Con la presencia del presidente chileno, José Antonio Kast, la Armada de Chile celebró el 18 de junio la botadura del LPD-93 Magallanes, el primero de una serie de cuatro buques multipropósito construidos íntegramente en el país. El acto, que tuvo lugar en los astilleros ASMAR de Talcahuano, representa un hito dentro de la Política Nacional de Construcción Naval chilena, según informaron fuentes oficiales.

El Magallanes forma parte del Proyecto Escotillón IV, que contempla la construcción de cuatro buques del tipo LPD (Landing Platform Dock) para reemplazar unidades antiguas y potenciar la proyección anfibia de la Armada. El buque, que ya ha descendido a las aguas del Pacífico, se integrará progresivamente en la flota tras completar las fases de equipamiento y pruebas de mar.

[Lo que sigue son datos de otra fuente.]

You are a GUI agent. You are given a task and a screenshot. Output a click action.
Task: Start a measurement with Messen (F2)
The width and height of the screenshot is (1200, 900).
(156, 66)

Una industria naval consolidada

La botadura del Magallanes subraya la capacidad de la industria naval chilena para afrontar proyectos de gran envergadura. ASMAR, el astillero estatal, ha sido el responsable de la construcción, lo que refuerza el papel de la empresa pública en la modernización de la defensa. El presidente Kast presidió la ceremonia, destacando la relevancia estratégica del programa para la soberanía nacional y el empleo cualificado en la región del Biobío.

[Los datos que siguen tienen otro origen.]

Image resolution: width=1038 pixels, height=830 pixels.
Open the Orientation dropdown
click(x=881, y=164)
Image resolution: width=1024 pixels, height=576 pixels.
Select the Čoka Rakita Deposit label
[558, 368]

Durante la misma jornada, las cámaras captaron también la fragata FF-06 Almirante Condell en dique seco en las instalaciones de ASMAR. Las imágenes aéreas mostraron que la zona donde se alojan los lanzadores de misiles antibuque Harpoon aparece cubierta con planchas de madera, lo que sugiere que la unidad podría estar siendo sometida a trabajos de mantenimiento o modernización de sus sistemas de armas.